Luke 5:1-11


So it was, as the multitude pressed about Him to hear the word of God, that He stood by the Lake of Gennesaret,


and saw two boats standing by the lake; but the fishermen had gone from them and were washing their nets.


Then He got into one of the boats, which was Simon’s, and asked him to put out a little from the land. And He sat down and taught the multitudes from the boat.


When He had stopped speaking, He said to Simon, “Launch out into the deep and let down your nets for a catch.”


But Simon answered and said to Him, “Master, we have toiled all night and caught nothing; nevertheless at Your word I will let down the net.”


And when they had done this, they caught a great number of fish, and their net was breaking.


So they signaled to their partners in the other boat to come and help them. And they came and filled both the boats, so that they began to sink.


When Simon Peter saw it, he fell down at Jesus’ knees, saying, “Depart from me, for I am a sinful man, O Lord!”


For he and all who were with him were astonished at the catch of fish which they had taken;


and so also were James and John, the sons of Zebedee, who were partners with Simon. And Jesus said to Simon, “Do not be afraid. From now on you will catch men.”

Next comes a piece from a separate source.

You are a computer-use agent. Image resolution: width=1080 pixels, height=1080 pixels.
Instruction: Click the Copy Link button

So when they had brought their boats to land, they forsook all and followed Him. Luke 5:1-11

Behold the words of the Lord. In some circles today there is a belief in a thing called the Prosperity Gospel. According to our friends at Wikipedia:

Prosperity theology (sometimes referred to as the prosperity gospel, the health and wealth gospel, or the gospel of success) is a religious belief among some Christians that financial blessing and physical well-being is always the will of God for them, and that faith, positive speech, and donations to religious causes will increase one’s material wealth. It is based on interpretations of the Bible that are traditional to Judaism (with respect to the Hebrew Bible),[1]though less so in Christianity. Prosperity theology views the Bible as a contract between God and humans: if humans have faith in God, he will deliver security and prosperity.

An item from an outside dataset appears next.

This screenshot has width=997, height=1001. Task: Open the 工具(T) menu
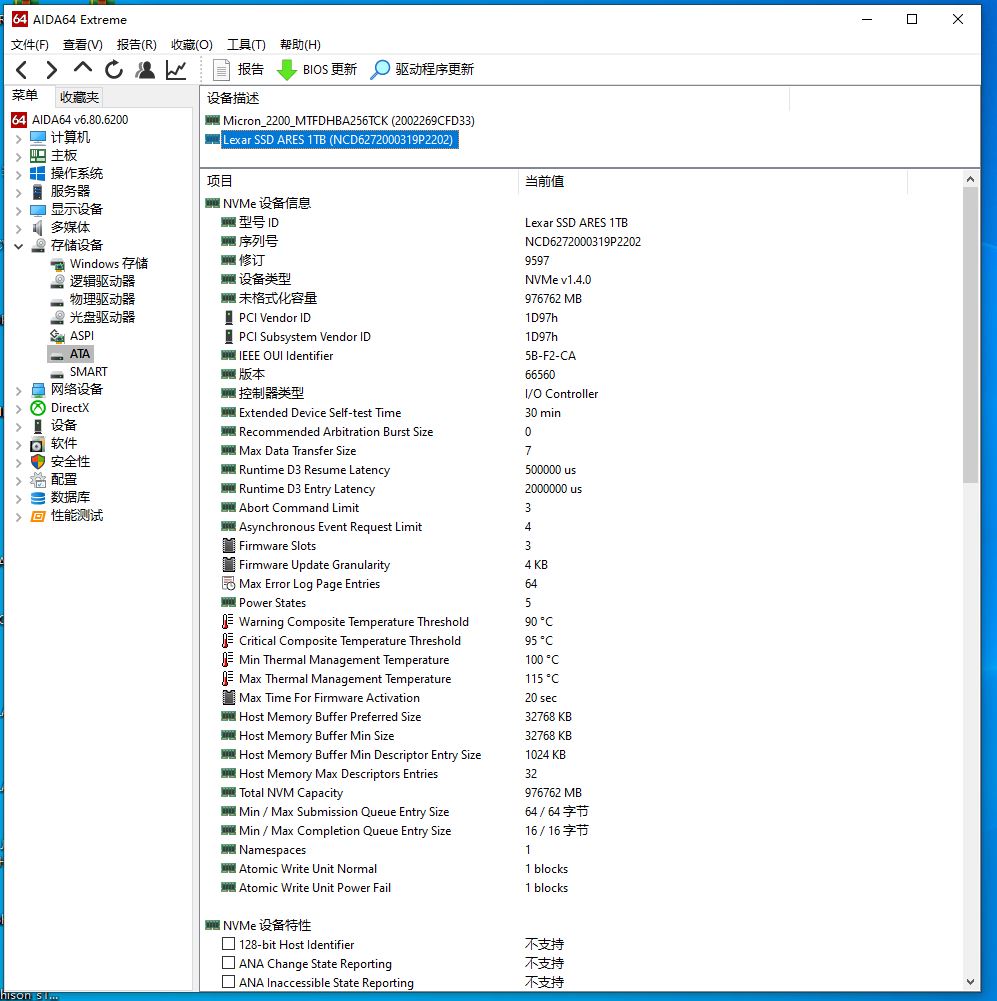246,44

In brief, this is a very antho-centric idea in which man puts such emphasis and importance on material wealth and is quite contrary to Orthodox teaching, which teaches us to be meek and humble, emulating our Lord in all things.

Sunday’s Gospel lesson from the Fifth chapter of St. Luke show us the true ” Prosperity Gospel”. This lesson demonstrates that our Lord knew the secret of Peter’s heart. The Lord chose the most profitable time to encounter Peter, James, and John, who would become the foremost of the apostles. 

Any good fisherman knows the best time to catch fish is the evening. These men were tired and undoubtedly frustrated, having spent the whole evening applying their trade with little result. Our Lord tested their patience and obedience and commanded them to launch their boats. Further, the Lord directed them where to cast their nets. Peter complied. Within moments Peter was converted. Never had he seen such a draught of fish! He immediately understood the miracle and fear and awe came upon him, as he beheld his Lord, the fashioner of all things, standing before him.  

What happens next? Peter does not gloat or celebrate his new wealth and good fortune. He confesses to God to depart from him for he “came to his senses” and acknowledged his sinfulness.  The Lord restored him, then Peter, followed by James and John, abandoned his wealth and his very livelihood and followed Christ.

 The Lord knew the way to Peter’s heart. He gave Peter short term wealth to lead him to the kingdom of heaven. This is true prosperity-when we abandon all things-we gain Christ.